July 1, 2013 ? As in any other field of medicine, when a depressed person visits a psychiatrist for treatment of depression, they like to be informed of the odds that they will respond to the medication they are prescribed. Unfortunately, there has been no precise way to predict antidepressant response in individual patients.
It would be very nice to have an equation that would enable doctors to predict the likelihood that individual patients would respond to specific treatments. Accurate predictions are likely to be challenging. The ability to accurately predict the likelihood of antidepressant response for individual patients could be an important step in developing individualized treatment plans.
The effectiveness of antidepressant medications varies tremendously across patients and the overall effectiveness of current medications is lower than previously expected. For example, the largest antidepressant trial ever conducted -- the NIMH STAR*D study -- provided somewhat discouraging news about the effectiveness of antidepressants. Only 30% of patients responded to their initial antidepressant and after one year and up to four different treatments, 30% of patients did not achieve remission.
In this issue of Biological Psychiatry, Dr. Roy Perlis at Massachusetts General Hospital has taken an important step toward this objective.
He gathered data collected from the STAR*D study and used multiple prediction models to identify statistical patterns. Using the best-performing model, he then generated an online risk calculator and visualization tool that provides a graphical estimate of an individuals' risk for treatment resistance.

- - - -

Required work:
**a)** In one to three sentences, explain why, according to the passage on predicting antidepressant response, the NIMH STAR*D study gave somewhat discouraging news about the effectiveness of antidepressants.
**b)** Duplicate the portion of the passage on predicting antidepressant response starting with "It would be" and going on through "not achieve remission.".
**c)** Finish out the next part of the passage on predicting antidepressant response, picking up after its last sentence.
The records bear no relation to the passage on predicting antidepressant response.

Given data:
- - - -

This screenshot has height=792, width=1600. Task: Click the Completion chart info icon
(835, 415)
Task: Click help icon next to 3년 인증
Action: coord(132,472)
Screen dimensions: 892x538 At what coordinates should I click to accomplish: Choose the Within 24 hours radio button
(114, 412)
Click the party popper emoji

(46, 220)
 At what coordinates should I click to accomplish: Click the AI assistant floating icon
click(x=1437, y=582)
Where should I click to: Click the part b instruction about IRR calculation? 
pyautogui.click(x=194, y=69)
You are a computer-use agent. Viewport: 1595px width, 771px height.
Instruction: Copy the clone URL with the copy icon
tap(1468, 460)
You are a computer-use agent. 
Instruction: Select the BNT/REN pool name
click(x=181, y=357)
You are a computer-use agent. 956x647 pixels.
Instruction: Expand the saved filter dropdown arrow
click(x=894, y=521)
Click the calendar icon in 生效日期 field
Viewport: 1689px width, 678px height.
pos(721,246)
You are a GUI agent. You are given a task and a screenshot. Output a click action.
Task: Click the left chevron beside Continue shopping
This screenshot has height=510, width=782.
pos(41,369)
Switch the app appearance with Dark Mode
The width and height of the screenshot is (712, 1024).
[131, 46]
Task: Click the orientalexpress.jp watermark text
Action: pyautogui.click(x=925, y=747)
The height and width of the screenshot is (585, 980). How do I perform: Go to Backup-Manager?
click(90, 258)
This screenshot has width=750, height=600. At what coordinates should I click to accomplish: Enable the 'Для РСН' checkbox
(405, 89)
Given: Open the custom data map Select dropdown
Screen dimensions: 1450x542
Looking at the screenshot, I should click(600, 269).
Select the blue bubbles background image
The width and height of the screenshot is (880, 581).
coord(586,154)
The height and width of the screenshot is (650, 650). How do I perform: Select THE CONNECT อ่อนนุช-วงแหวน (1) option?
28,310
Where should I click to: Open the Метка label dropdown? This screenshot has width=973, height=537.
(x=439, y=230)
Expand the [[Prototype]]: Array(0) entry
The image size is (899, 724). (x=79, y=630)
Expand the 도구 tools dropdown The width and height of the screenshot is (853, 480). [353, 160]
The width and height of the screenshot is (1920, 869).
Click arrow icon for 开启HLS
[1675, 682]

- - - -

Outputs by task:
**a)** Only 30% of patients responded to their initial antidepressant. After one year and up to four different treatments, 30% of patients still did not achieve remission.

**b)**
It would be very nice to have an equation that would enable doctors to predict the likelihood that individual patients would respond to specific treatments. Accurate predictions are likely to be challenging. The ability to accurately predict the likelihood of antidepressant response for individual patients could be an important step in developing individualized treatment plans.
The effectiveness of antidepressant medications varies tremendously across patients and the overall effectiveness of current medications is lower than previously expected. For example, the largest antidepressant trial ever conducted -- the NIMH STAR*D study -- provided somewhat discouraging news about the effectiveness of antidepressants. Only 30% of patients responded to their initial antidepressant and after one year and up to four different treatments, 30% of patients did not achieve remission.

**c)**
"To address the needs of individual depressed patients, we will need to find ways to design psychiatric treatments to respond to the differences among patients with depression. The 'depression calculator' that emerges from the STAR*D trial is one step forward in this effort," said Dr. John Krystal, Editor of Biological Psychiatry. "To do better than this, we will need to include biomarkers that may serve the function that blood tests and blood pressure measurements serve in other areas of medicine."
Perlis agrees, commenting that "There has been great emphasis on the discovery of biomarkers to help predict clinical outcomes. No doubt this effort will succeed eventually. On the other hand, it's entirely possible that clinical features can help get us part of the way there -- that clinical features can help make useful predictions."
"The analogy I would draw is the Framingham score for predicting cardiovascular risk. It's far from perfect, and there's plenty to criticize -- but it has at least spurred efforts to use prediction in a clinical setting. It has also provided a platform to which biomarkers can be added, as they are identified," he added.
In the meantime, the whole point of providing a clinical calculator online is to allow clinicians to try it out -- to see what could be done, if the will and the resources were there.